Tu sei qui

Brivio Jr: “Per me e Uccio il Monza Rally è una sfida seria”

“Valentino è sempre sereno quando corre questa gara. Qua a Monza alcuni mi chiedono pure la foto e io gli domando se sono convinti”  

News: Brivio Jr: “Per me e Uccio il Monza Rally è una sfida seria”

Share


Il Monza Rally Show è un appuntamento dove mancare è proprio vietato. La regola non vale solo per Valentino Rossi, ma anche per Roberto Brivio, che come ogni anni si presenta ai blocchi di partenza nella squadra del Dottore. Quest’anno il fratello di Davide scende in pista con la Ford Fiesta WRC Plus, puntando a battere Alessio Salucci.

Una sfida tutta in famiglia quella tra Roby e Uccio, destinata a proseguire nel tempo. In questa edizione della kermesse brianzola, Brivio è chiamato a riscattare la sconfitta dello scorso anno.

Quest’anno Vale ci ha fatto un regalo di Natale con 20 giorni d’anticipo ed è un qualcosa di unico correre con la Fiesta WRC – ha esordito - lo ringraziamo di cuore. Ci sentiamo infatti dei privilegiati nel guidare una vettura del genere, anche perché è un’opportunità che hanno solo poche persone al mondo”.

Rossi a parte, c’è poi il testa a testa con Uccio.

“Sta andando veramente forte e sarà una bagarre fino all’ultimo metro. Tra di noi è sfida vera, come tutti gli anni, anche perché nessuno dei due vuole perdere. Con Uccio ridiamo e scherziamo, soprattutto i primi minuti dopo la prova, ma per noi questa gara è una cosa seria”.

Fino a qualche anno fa correva anche tuo fratello.

“Vero, lo scorso anno però ha deciso di cedere il testimone a Luca. Magari un giorno tornerà, chissà”.

Monza è diventato un appuntamento immancabile. Cosa significa questo rally?

“Questa corsa rappresenta tanto per me, anche perché vivo non molto lontano dalla pista. Già all’età di 6 anni ero presente sulle tribune a guardare i piloti impegnati nelle inversioni. Personalmente mi considero un appassionato di rally, dato che quando posso vado a seguire Montecarlo o Sardegna, mentre la MotoGP è un lavoro”.

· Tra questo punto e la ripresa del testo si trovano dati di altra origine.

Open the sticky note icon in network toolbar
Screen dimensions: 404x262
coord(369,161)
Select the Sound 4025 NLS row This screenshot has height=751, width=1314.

Passando al Motomondiale. In Suzuki ti abbiamo sempre visto impegnato a guidare il camion.

Adesso lo guido un po’ meno rispetto a prima, dato che sono coordinatore della logistica. Diciamo che guidare il camion non aiuta più di tanto con la Ford (scherza)”.

Fino a quando lo correrai il Monza Rally Show?

Quello lo decide Vale, è una delle cose belle del nostro rapporto. Prima era una sorta di regalo di fine anno da parte di Yamaha, poi però le nostre strade si sono divise, dato che attualmente sono in Suzuki. Nonostante ciò, Vale ci tiene a questo giochino di fine anno ed eccoci ancora qua”.

E Rins quando scenderà in pista con voi?

 “Sarebbe bello, il problema è che dovremo poi cercare una Suzuki per farlo correre. I piloti quando vogliono correre giustamente cercano il top e la Suzuki non dispone di una WRC come quelle attuali”.

Rimanendo in tema di spagnoli. Cosa ti ha colpito di Mir?

“L’ho visto molto carico e pronto. È interessante vedere come abbia appreso in modo semplice la Suzuki e credo sia utile per il suo futuro”.

Nel frattempo è andato via Iannone.

“Sono stati due anni belli, peccato per il 2017, però quest’anno abbiamo tutti assistito ad una bella lotta all’interno della squadra, condita da tanti podi. È un bel presupposto per il 2019”

Lui prima di salutare si è tolto però qualche sassolino.

“Quando una Casa ti comunica che le strade si separano qualche sassolino viene naturale toglierselo. Io non posso fare altro che ringraziarlo per quello che ha fatto con noi”.

A cosa rinunceresti per vedere la prima vittoria della Suzuki?

“A nulla! Il nostro progetto è praticamente realizzato, l’unica cosa che manca è il gradino più alto del podio e vogliamo raggiungerlo. Non siamo lontani dai primi”.

Ultime battute: quando vedremo un Monza Rally con Valentino nello stesso abitacolo?

“Mai, anche perché nessuno dei due vuole rinunciare a guidare (sorride). Quando Vale è in macchina lo vedo felice e sereno e di ciò sono entusiasta”.

Ti ha colpito il fatto che al Monza Rally vengano addirittura a chiederti la foto e l’autografo?

“A volte chiedo agli appassionati se sono sicuri di volere una foto con me, mica che si stanno sbagliando. L’ambiente è bellissimo qua a Monza  e io sono super entusiasta”.